** Source records follows **

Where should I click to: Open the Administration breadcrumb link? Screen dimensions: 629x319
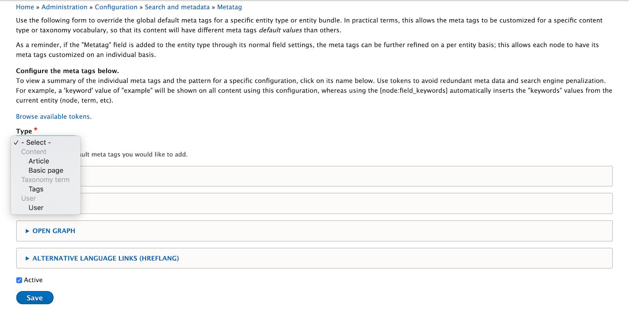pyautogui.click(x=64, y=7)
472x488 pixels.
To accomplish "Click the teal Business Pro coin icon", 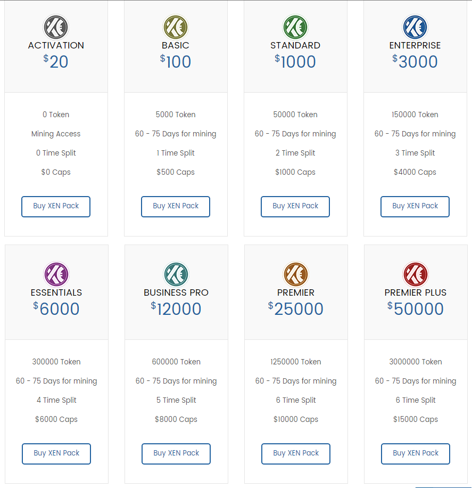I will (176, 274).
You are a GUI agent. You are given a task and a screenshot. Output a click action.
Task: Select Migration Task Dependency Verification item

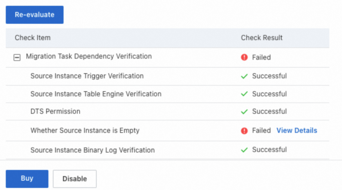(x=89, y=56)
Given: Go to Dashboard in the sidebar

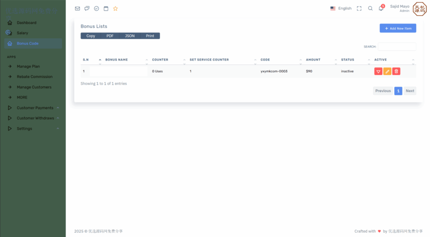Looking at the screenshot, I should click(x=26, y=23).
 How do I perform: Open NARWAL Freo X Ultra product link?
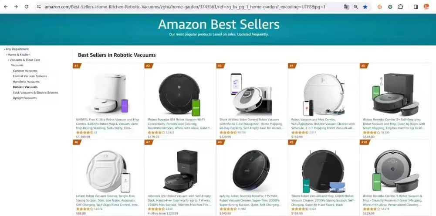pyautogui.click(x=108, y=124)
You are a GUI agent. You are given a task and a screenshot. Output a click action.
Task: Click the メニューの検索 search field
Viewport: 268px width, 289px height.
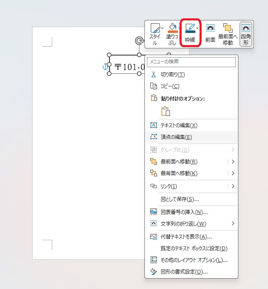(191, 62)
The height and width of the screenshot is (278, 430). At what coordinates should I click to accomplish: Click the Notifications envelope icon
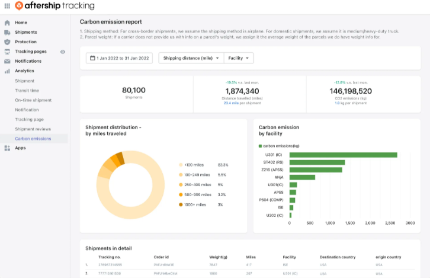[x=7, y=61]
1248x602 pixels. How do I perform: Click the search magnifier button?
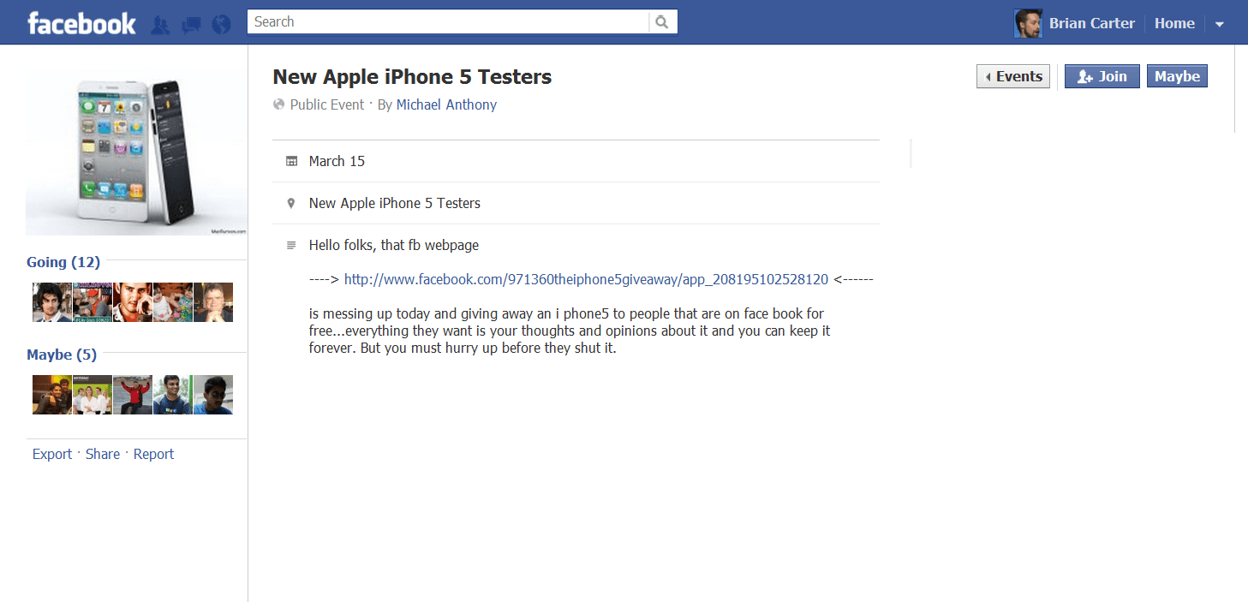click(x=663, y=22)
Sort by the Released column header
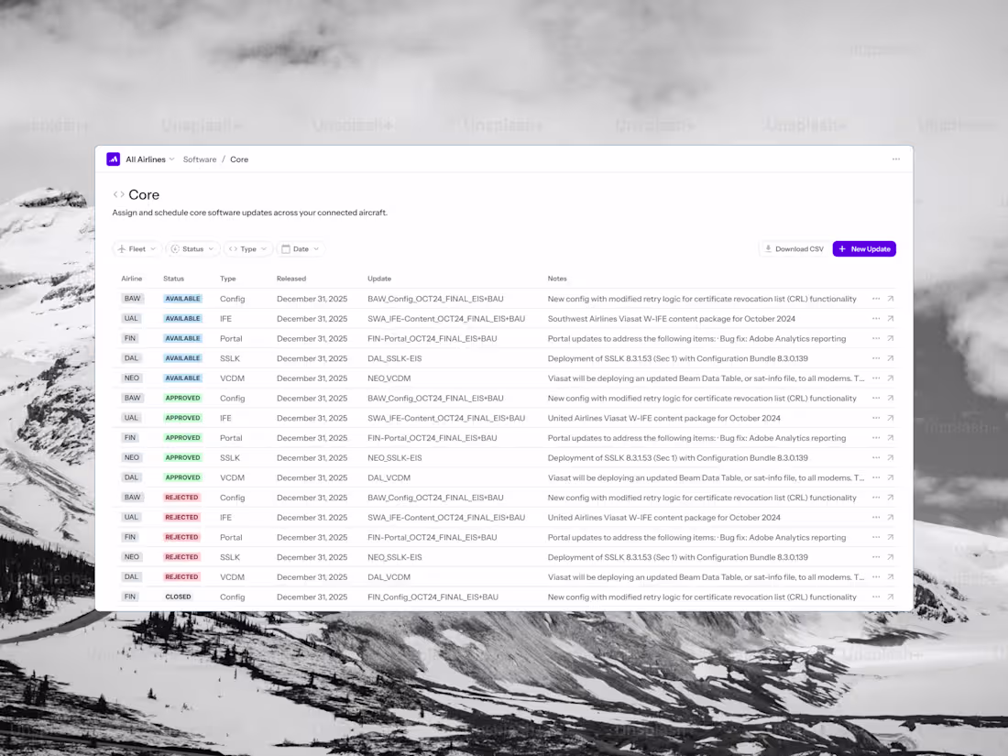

** End of Source records **

_About this task_
Please repeat the lines above from the line containing "Task: Click the メニューの検索 search field" through the final line, both included, exactly as they stand and without pictures.

_Final answer_
Task: Click the メニューの検索 search field
Viewport: 268px width, 289px height.
(191, 62)
The height and width of the screenshot is (278, 430). At what coordinates should I click to accomplish: Click the Notifications envelope icon
[x=7, y=61]
1248x602 pixels. How do I perform: Click the search magnifier button?
click(x=663, y=22)
Sort by the Released column header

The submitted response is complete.